-- DIRECTIONS --
Print every entry exactly once more, omitting each picture.

Saved data entries
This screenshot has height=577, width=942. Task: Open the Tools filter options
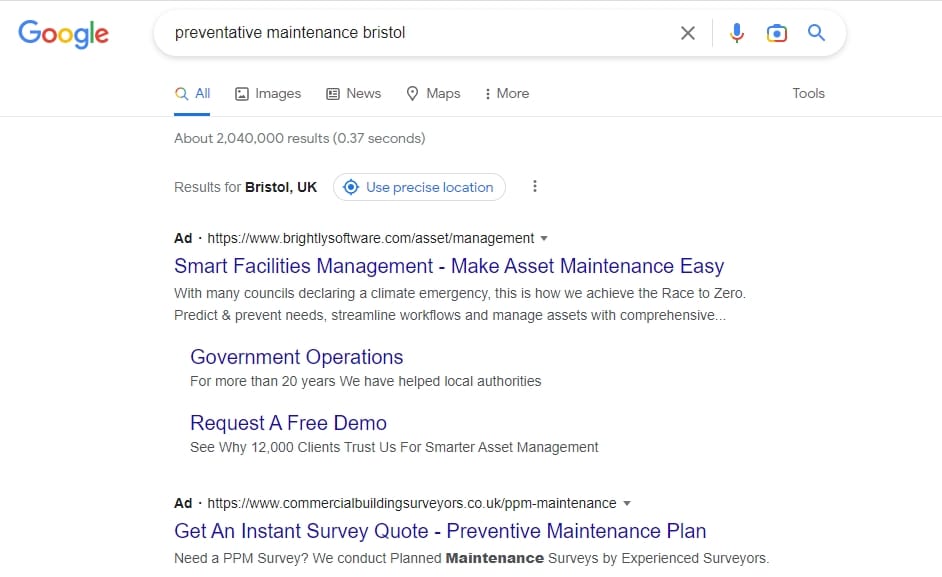[808, 93]
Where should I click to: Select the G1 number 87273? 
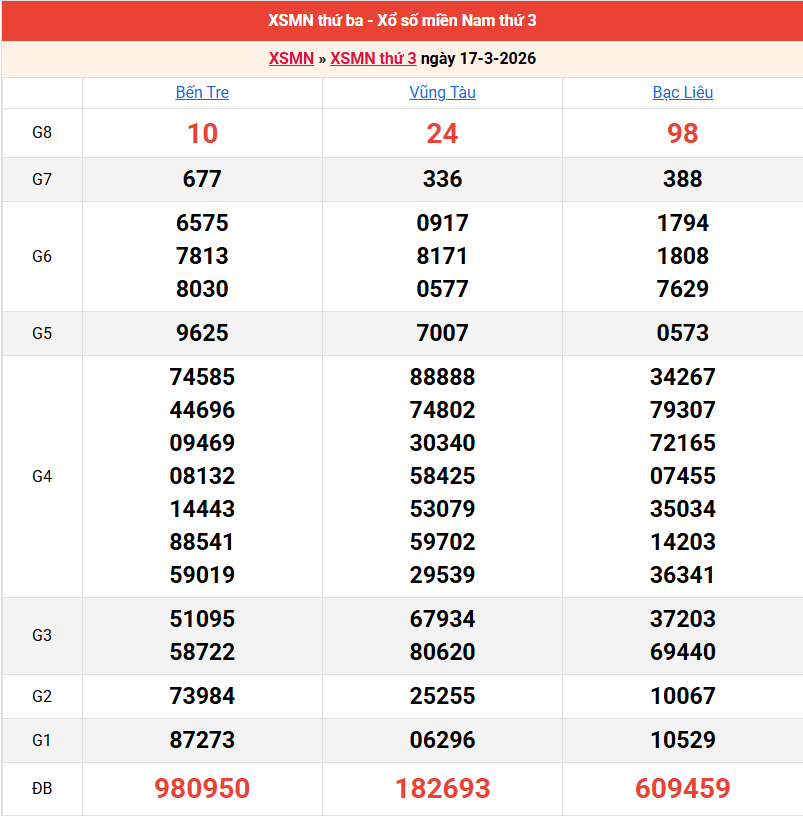[x=202, y=740]
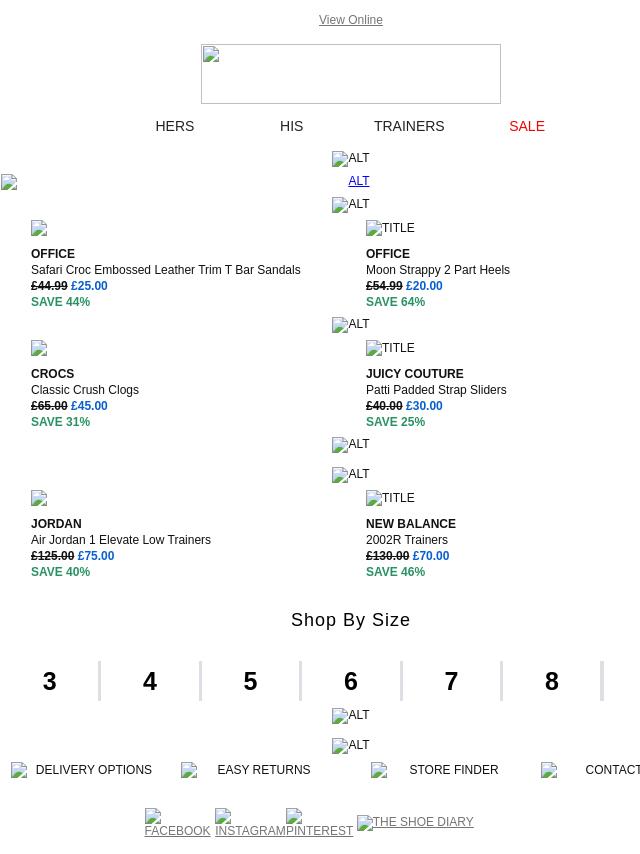Open the HERS navigation tab
This screenshot has width=640, height=854.
pyautogui.click(x=175, y=126)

-- THE ANSWER --
This screenshot has height=577, width=942. Task: Open the Tools filter options
[808, 93]
Where should I click to: Select the G1 number 87273? 
[x=202, y=740]
Open the HERS navigation tab
This screenshot has width=640, height=854.
pyautogui.click(x=175, y=126)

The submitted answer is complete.